When you first have babies, there are many things you hope you might become: a nurturing force for good; a protector; a source of unconditional love; a confidante; a supporter. But a ferry?
As a parent of very small children, when the kids dominate your days because your life is their life and their life is yours, you sometimes think about how it will be when they are no longer so utterly dependent on you.
You wonder what the future will be like when they have their own mates, their own interests, their own opinions. It can be unnerving. But at least, you think, you’ll start to get your own life back. Wrong!
Last weekend was a fairly typical one in our house. On Saturday morning, my teenage daughter had to be taken to a play rehearsal at a theatre some 15 minutes away. In fact, because she got the time wrong, she had to be taken, brought home, then taken again an hour later. Meanwhile, my nine-year-old son had football training – fortunately within walking distance, but he needed to be accompanied in both directions nonetheless.
In the evening, we drove to the theatre yet again to watch our daughter’s show (Beauty and the Beast, five stars), bringing her back afterwards. Ferrying the kids hither and thither is practically a full-time job.
On Sunday, it was a similar pattern. Drama rehearsals all day in the neighbouring town for the teenager (Matilda, showing this week), and a football match in another town for our son (a 5-1 defeat, for which no blame can be attached to my refereeing this time). My wife bore the brunt in the morning. In the afternoon, I took my turn, taking my son to and from cricket training, before collecting his sister from her wretched theatricals.
It is, in short, exhausting. By encouraging our children to take up extra-curricular activities, we have become slaves to their participation in varied sporting and performing endeavours. Logistics have to be carefully managed; at busy times, notes litter the fridge and WhatsApp groups ping into action like machine guns. My wife often ends up doing more than her fair share of the organising. I have an irritating tendency to assume it will all be all right on the night.
Sometimes, it can feel as if we spend more time traipsing after the kids these days than when we had to spend half our lives at the park or at soft play. I realise now why my parents put me off playing football as a child. As it was, I sometimes played up to four cricket matches a week in the summer months, each necessitating at least a 30-minute lift to and from. I didn’t much appreciate it then, but thanks mum and dad.
And in the end, of course, despite the occasional pang of resentment, we’d have it no other way for our kids. I would rather my son is scoring real goals on the pitch than pixel-based ones on his Xbox. And I’d much rather he was facing the danger of a hard ball in the cricket nets than whatever dangers lie in wait on the internet.

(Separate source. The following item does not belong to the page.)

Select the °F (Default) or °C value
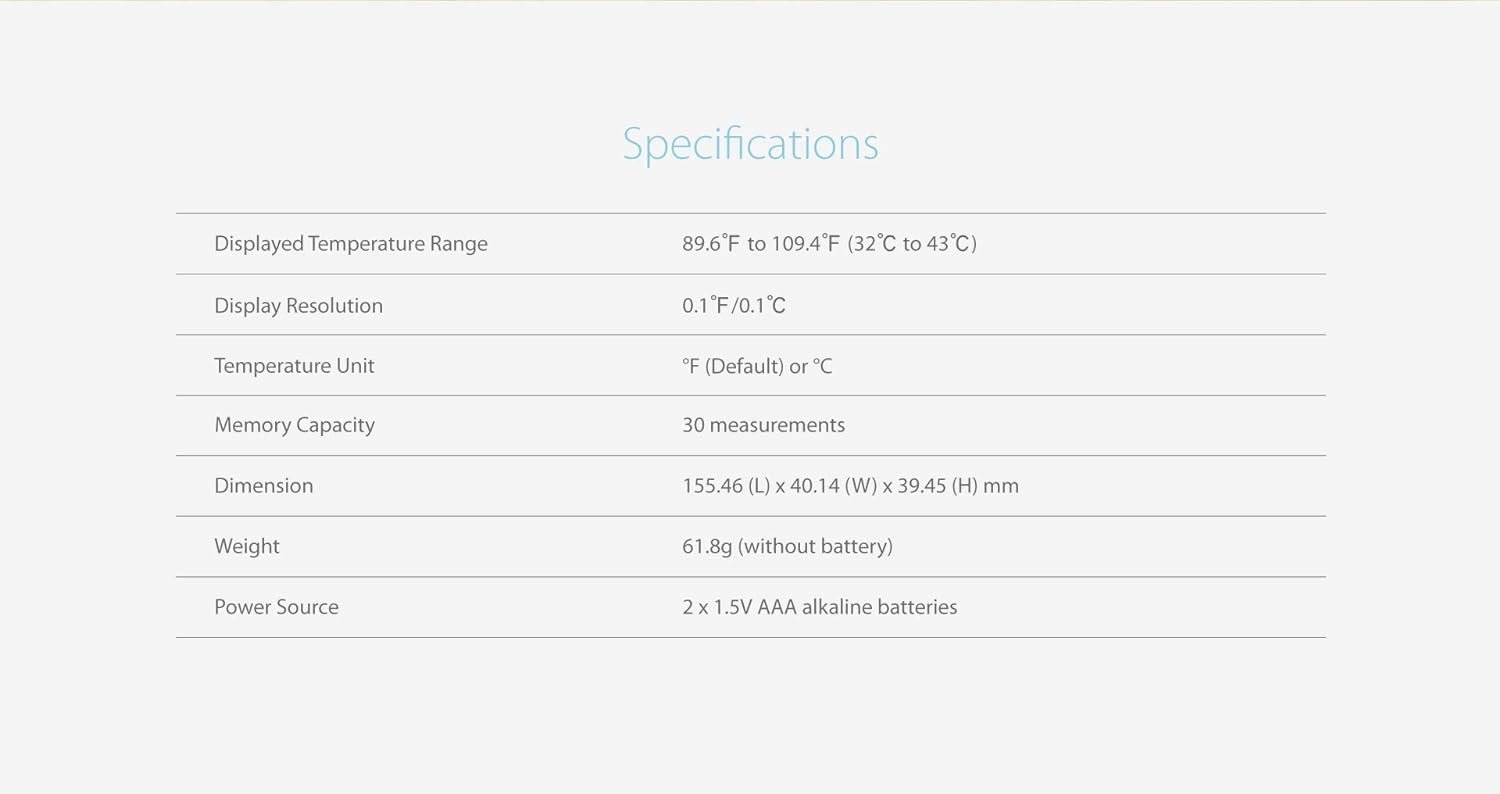This screenshot has width=1500, height=794. pyautogui.click(x=757, y=366)
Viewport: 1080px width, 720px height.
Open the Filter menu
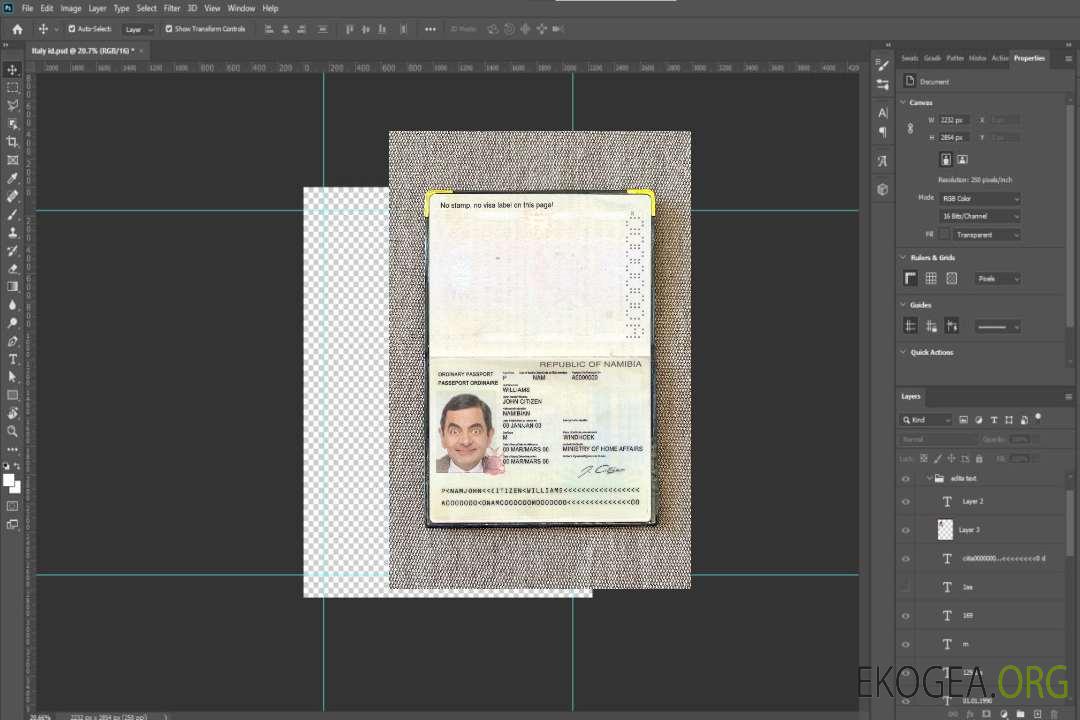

Meanwhile, my daughter has benefitted enormously from performing in musicals, from volunteering at a nearby stables and from the connections that the world beyond home and school can bring.
Sure enough, in addition to the simple fun of playing sport or singing in a choir, it is often such extracurricular pursuits that help our wider social development. I have no doubt that endless cricket with kids from schools I didn’t attend helped me to understand a wider range of perspectives – irrespective of whether I understood the impact it had on my parents’ life.
So we mustn’t mind too much this ferrying stage. Even if it does mean that my wife and I are mostly ships that pass in the night.